Structured Credit Primer

Summary Highlights

  • Structured credit can help augment yield and total return in a low interest rate environment
  • Investors can benefit from its complementary risk/return profile relative to traditional fixed income
  • Structured credit can help investors address the risk of rising interest rates
  • Regulatory changes have mitigated many of the risks that led to the Great Financial Crisis
  • Easterly Income Opportunities Fund (JSVIX): The Fund seeks to provide a high-level of risk-adjusted current income and capital appreciation. Capital preservation is a secondary objective.

This primer provides an overview of these areas:

  • What is Structured Credit?
  • Key Features and Benefits
  • Evolution of Structured Credit
  • Case for Structured Credit in a Rising Rate Environment
  • Conclusions

What is Structured Credit?

Structured Credit includes non-traditional bonds securitized by specific pools of collateral, such as residential and commercial mortgages, consumer loans or commercial loans. Figure 1 summarizes the major sectors. Through a process called securitization, loans with similar characteristics are purchased and pooled in a trust-like entity known as a Special Purpose Vehicle (SPV). The SPV then issues securities backed by the principal and interest cash flows of the collateral pool that exhibit a variety of characteristics in terms of coupon, maturity, price, yield and credit quality.

Figure 1: Major Structured Credit Sectors

Key Features and Potential Benefits of Structured Credit

Structured Credit can benefit investors in a number of ways, including the potential for relatively high risk-adjusted returns, attractive monthly income, portfolio diversification, and limited exposure to duration and credit risk.

Non-Indexed and Inefficient: Because non- agency structured credit exists outside of major indexes, it may provide investors access to fixed income market segments that have not been commoditized by major benchmarks and ETFs. In addition, the inefficient and complex nature of the space allows for highly experienced managers to exploit price dislocations.

Floating Rate: Many structured credit products offer a “floating” or variable rate. Similar to more commonly known bank loans, the coupon offered is typically a spread above a benchmark rate, such as LIBOR. This can be particularly appealing when interest rates are rising.

Risk-Adjusted Yield Premium: Structured Credit typically offers investors attractive yield per unit of duration relative to traditional fixed income. (See Figure 2)

Tranched Risk: While the collateral is made up of pools of loans with similar characteristics, Structured Credit securities are typically tranched into a capital structure through a process known as subordination (See Figure 3). Each tranche is offered separately, and each has a distinct risk/return profile. The more senior tranches typically have less exposure to credit risk and, as a result, have lower yields.
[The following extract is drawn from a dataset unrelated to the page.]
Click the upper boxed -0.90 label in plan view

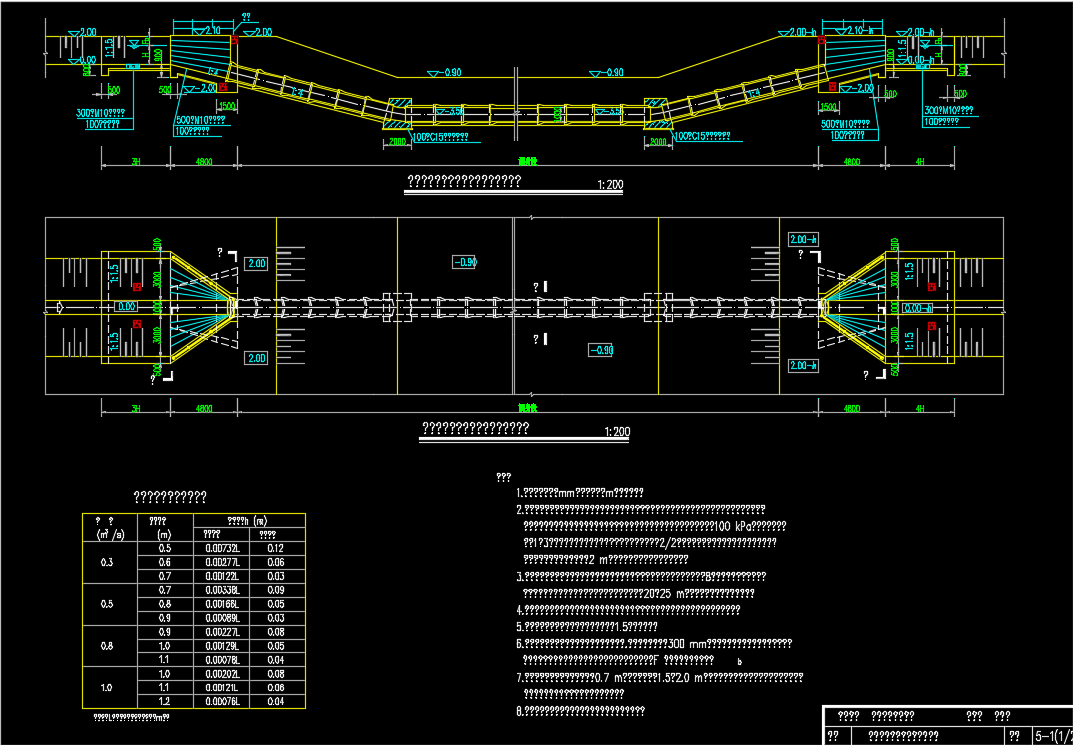[464, 262]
Conversely, the more junior the tranche, generally the higher the levels of credit risk and yield. (See Figure 3) This allows investors a broad spectrum of options to satisfy their risk/reward preferences.
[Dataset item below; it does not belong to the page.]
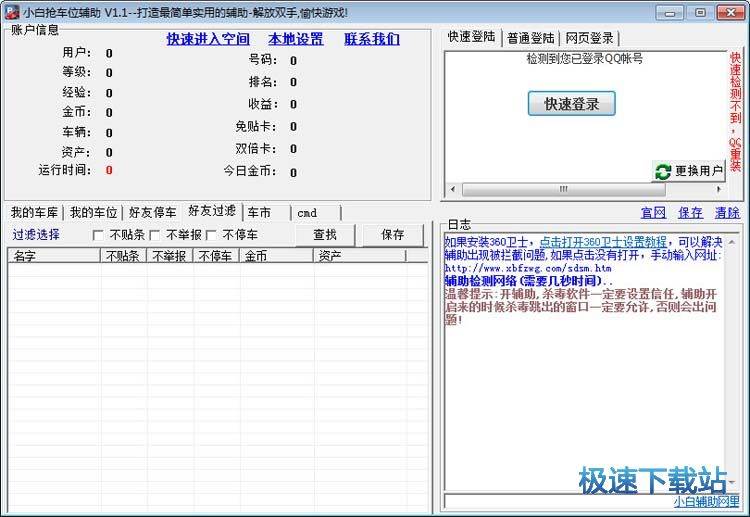
Task: Switch to the 普通登陆 tab
Action: point(531,38)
Credit Enhancement: In addition to subordination described above, structured credit may offer another advantage over traditional fixed income: credit enhancement, through overcollateralization and excess spread. This can help mitigate credit risk and can provide a buffer against loss.
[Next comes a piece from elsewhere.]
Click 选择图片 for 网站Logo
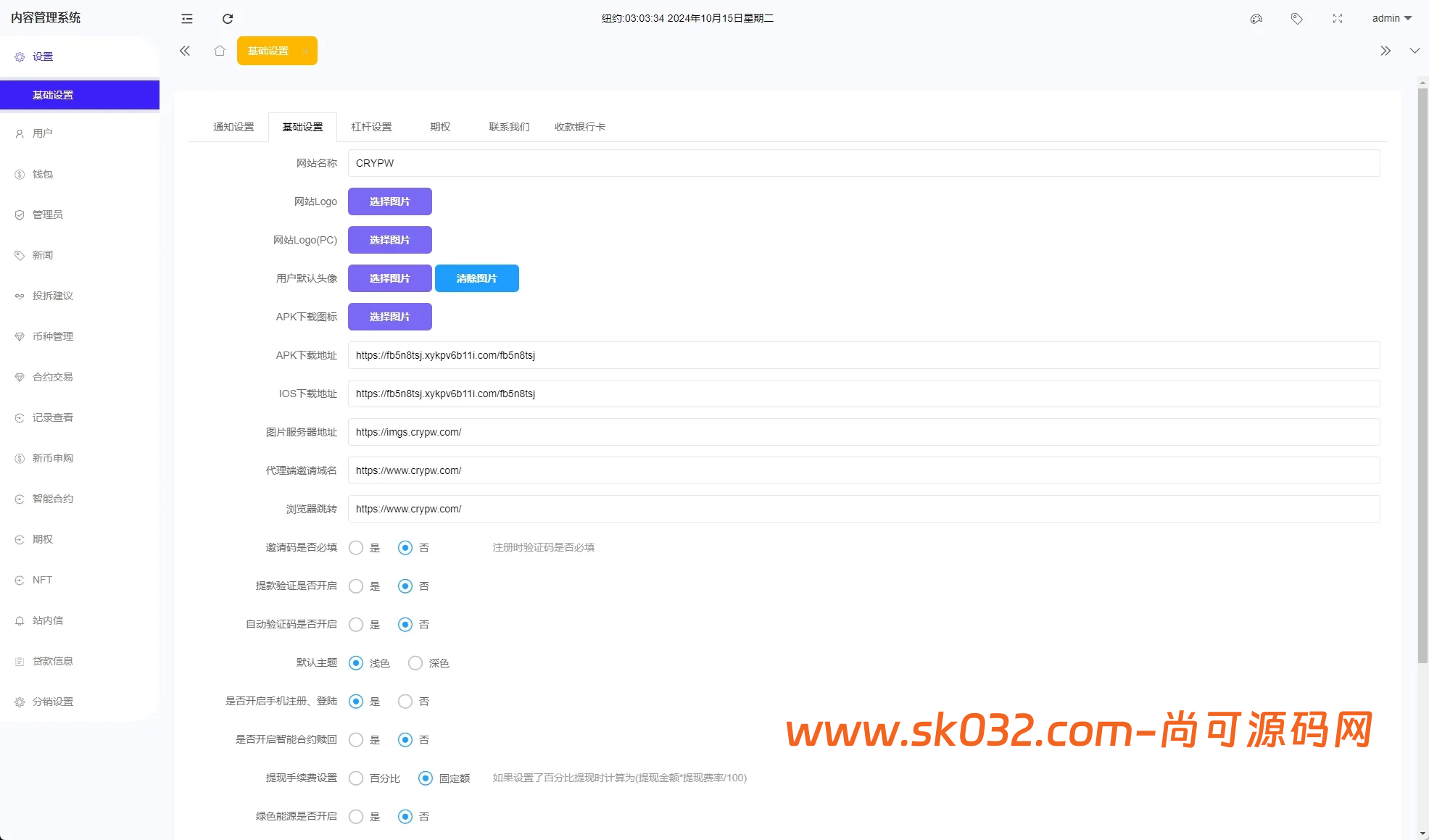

Diversification: Structured credit potentially offers diversification at both the loan and the portfolio level. At the loan level, structured credit securities are typically collateralized by a diverse pool of similar assets such as loans. This diversifies the collateral pool, reducing idiosyncratic credit risk of all tranches in the deal. At the portfolio level, investors can gain exposure to a part of the fixed income market that exists outside major indexes and ETFs. In addition, structured credit has historically had low correlation among its sub-sectors as well as to traditional fixed income sectors.

Figure 2: Structured Credit Sectors Provide More Yield Per Unit of Duration

Source: Bloomberg, J.P. Morgan, Orange Investment Advisors. As of 3/17/2023. Information shown are daily yield-to-maturity (YTM) and duration statistics for various sectors shown.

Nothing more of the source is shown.